ComfyUI Extension: Together Vision Node

Authored by theshubzworld

Created

Updated

2 stars

A custom ComfyUI node using Together AI's Vision models for free image descriptions, image generation, and image-to-image transformation. Features include customizable prompts, advanced parameters, and robust error handling.

Custom Nodes (0)

    README

    ComfyUI-TogetherVision

    A simple ComfyUI custom node for image description and image generation using Together AI’s Vision models.

    Features

    • Image Description: Get detailed, AI-generated descriptions of any image.
    • Image Generation: Use Together AI’s free and paid vision models to generate images.
    • Text-Only Mode: Works as a regular LLM when no image is provided.
    • Automatic Mode Switching: The node automatically switches between image and text modes based on your workflow.
    • Easy Setup: Just add your Together AI API key and start using.

    Supported Models in Vision & Image Generation Nodes

    The Together Vision node supports the following vision-capable models:

    • meta-llama/Llama-Vision-Free
    • meta-llama/Llama-3.2-90B-Vision-Instruct-Turbo
    • Other (Custom, if available)

    You can select these models directly from the node's dropdown menu in ComfyUI.

    Non-Vision (Text-Only) Models

    The node also supports these non-vision, text-only models:

    • meta-llama/Llama-3.3-70B-Instruct-Turbo-Free
    • deepseek-ai/DeepSeek-R1-Distill-Llama-70B-free
    • Any other text-only LLMs supported by Together AI

    You can use these models for pure text generation tasks when no image is provided.
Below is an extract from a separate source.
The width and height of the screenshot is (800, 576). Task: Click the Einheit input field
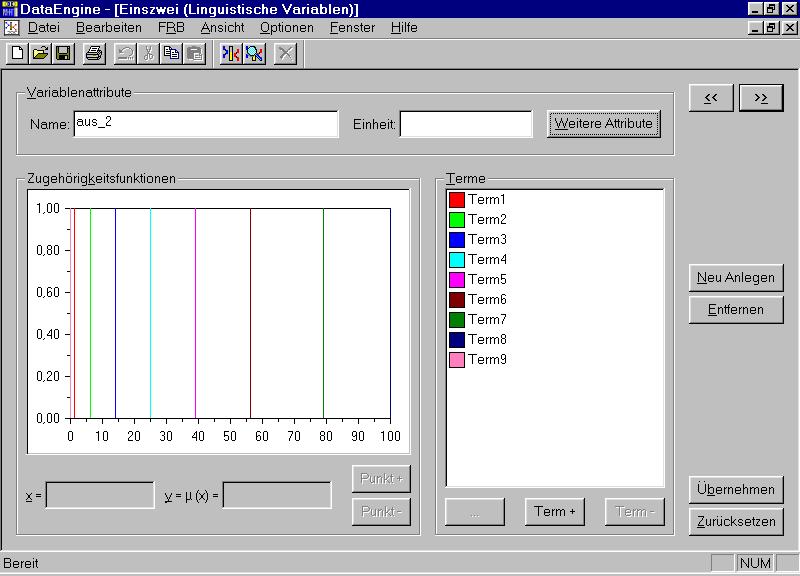pos(466,124)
    For image generation, the node uses Together AI's FLUX model.

    Getting Started

    1. Get an API Key:
      Sign up at Together AI and create an API key.

    2. Install:
      Place this repo in your ComfyUI/custom_nodes directory.

    3. Configure:

      • Add your API key in a .env file as TOGETHER_API_KEY=your_key_here
      • Or enter the key directly in the node UI.
    4. Use:

      • Add the "Together Vision" node to your ComfyUI workflow.
      • Connect an image for vision tasks, or leave it disconnected for text-only tasks.

    Models

    • Paid: Llama-3.2-11B-Vision-Instruct-Turbo
    • Free: Llama-Vision-Free

    Example Prompts

    • “Describe this image in detail.”
    • “Generate a story about this picture.”
    • “What objects are present in this photo?”

    License

    MIT License. See LICENSE for details.